🤖 AI Summary
This study investigates how to extract predictive signals for stock fundamentals and returns from historical public textual data, aiming to overcome the limitations of traditional valuation metrics. Innovatively treating twelve frozen snapshots of ChatGPT from 2021–2025 as compressed representations of publicly available information at specific points in time, the authors construct industry-neutral LLM-based forward-looking scores for approximately 7,000 U.S. equities. Employing time-series analysis, Fama-MacBeth regressions, and fixed-effects panel models, they find that these scores significantly and positively predict analyst target price revisions and one-month cross-sectional returns (t = 6.02). The predictive power strengthens over longer horizons and is particularly pronounced among firms with high analyst coverage, underscoring the unique value of large language models in synthesizing dispersed qualitative information for asset pricing.
📝 Abstract
Frozen large language model (LLM) checkpoints extract information from pre-cutoff public text that is associated with future fundamentals and equity returns beyond standard contemporaneous valuation measures.
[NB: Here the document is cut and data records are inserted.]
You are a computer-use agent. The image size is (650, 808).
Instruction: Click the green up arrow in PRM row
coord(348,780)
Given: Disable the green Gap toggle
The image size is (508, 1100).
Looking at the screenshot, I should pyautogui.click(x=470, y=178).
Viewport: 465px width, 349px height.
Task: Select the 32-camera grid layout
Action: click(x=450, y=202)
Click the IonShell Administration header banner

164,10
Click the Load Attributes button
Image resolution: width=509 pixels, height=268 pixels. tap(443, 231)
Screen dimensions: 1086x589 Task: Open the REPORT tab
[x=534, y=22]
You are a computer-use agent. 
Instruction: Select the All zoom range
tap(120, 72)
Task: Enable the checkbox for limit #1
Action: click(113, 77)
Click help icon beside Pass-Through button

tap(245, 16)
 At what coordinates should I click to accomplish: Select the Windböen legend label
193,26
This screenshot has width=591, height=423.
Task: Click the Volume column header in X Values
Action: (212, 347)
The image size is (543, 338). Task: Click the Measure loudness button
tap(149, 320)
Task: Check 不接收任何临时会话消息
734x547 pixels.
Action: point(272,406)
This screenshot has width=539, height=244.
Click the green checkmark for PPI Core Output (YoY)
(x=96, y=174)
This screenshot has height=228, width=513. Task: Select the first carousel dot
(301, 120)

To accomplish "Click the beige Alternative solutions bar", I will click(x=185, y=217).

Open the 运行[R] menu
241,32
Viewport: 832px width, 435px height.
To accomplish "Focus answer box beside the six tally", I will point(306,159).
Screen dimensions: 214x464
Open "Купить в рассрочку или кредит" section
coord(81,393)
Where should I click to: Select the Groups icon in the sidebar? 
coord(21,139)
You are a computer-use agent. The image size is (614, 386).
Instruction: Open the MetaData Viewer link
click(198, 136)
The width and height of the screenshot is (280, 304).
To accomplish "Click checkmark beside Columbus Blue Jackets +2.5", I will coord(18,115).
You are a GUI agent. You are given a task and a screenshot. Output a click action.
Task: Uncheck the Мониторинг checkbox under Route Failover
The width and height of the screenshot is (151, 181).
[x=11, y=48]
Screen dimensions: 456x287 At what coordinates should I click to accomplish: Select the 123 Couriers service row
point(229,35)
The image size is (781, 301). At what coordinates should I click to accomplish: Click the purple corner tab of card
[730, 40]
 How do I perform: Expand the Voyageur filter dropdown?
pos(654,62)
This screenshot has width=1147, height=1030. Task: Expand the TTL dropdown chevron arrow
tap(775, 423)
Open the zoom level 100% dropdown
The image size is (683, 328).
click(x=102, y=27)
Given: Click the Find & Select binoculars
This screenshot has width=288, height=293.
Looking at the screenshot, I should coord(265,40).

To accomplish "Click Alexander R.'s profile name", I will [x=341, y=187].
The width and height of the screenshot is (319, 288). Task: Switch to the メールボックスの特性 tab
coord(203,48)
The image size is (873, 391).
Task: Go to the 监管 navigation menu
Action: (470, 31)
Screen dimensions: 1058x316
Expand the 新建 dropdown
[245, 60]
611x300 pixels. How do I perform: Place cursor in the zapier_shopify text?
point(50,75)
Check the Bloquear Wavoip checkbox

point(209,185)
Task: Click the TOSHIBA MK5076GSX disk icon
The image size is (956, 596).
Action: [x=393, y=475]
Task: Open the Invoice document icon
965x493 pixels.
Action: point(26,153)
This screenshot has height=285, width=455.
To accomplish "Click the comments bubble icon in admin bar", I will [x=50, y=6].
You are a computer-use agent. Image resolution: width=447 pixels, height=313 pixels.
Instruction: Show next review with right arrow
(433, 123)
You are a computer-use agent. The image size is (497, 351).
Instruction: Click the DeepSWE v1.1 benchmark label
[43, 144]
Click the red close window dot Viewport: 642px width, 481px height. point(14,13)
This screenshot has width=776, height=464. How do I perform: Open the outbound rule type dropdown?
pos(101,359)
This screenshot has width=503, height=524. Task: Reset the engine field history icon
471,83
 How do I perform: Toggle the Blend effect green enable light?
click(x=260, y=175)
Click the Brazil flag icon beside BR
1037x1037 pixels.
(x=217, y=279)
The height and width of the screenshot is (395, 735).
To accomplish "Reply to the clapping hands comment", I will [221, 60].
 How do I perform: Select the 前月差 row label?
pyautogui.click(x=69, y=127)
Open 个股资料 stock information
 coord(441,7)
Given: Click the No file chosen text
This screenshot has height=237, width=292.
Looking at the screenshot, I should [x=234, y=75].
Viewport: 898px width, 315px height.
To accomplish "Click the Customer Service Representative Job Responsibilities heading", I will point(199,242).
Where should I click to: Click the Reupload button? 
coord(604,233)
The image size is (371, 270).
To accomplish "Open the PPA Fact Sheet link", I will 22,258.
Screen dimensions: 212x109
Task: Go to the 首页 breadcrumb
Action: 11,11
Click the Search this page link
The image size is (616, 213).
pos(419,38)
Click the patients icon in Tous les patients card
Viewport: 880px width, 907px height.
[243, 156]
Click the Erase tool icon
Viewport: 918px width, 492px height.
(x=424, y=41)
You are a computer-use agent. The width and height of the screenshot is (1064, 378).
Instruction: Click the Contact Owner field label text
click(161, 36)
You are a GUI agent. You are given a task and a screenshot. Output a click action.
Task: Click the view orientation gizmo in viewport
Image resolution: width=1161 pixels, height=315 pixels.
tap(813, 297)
Because each frozen checkpoint has a fixed knowledge cutoff, it can be interpreted as a compressed representation of publicly available textual information at a given point in time. We treat twelve OpenAI snapshots spanning 2021-2025 as time-stamped summaries of the public textual record and extract a sector-neutral LLM outlook score for roughly 7,000 U.S. equities per cross-section. The outlook score is positively associated with analyst revisions, target-price changes and one-month cross-sectional returns in both Fama-MacBeth regressions and pooled panels with model fixed effects (t = 6.02), after direct controls for market-implied valuation and standard factors. Predictability broadly increases with the return horizon, despite a non-monotonic intermediate dip, and, in the pooled panel, is stronger for firms with high analyst coverage, consistent with the view that the bottleneck is not investor inattention but the cost of aggregating dispersed qualitative information across many documents.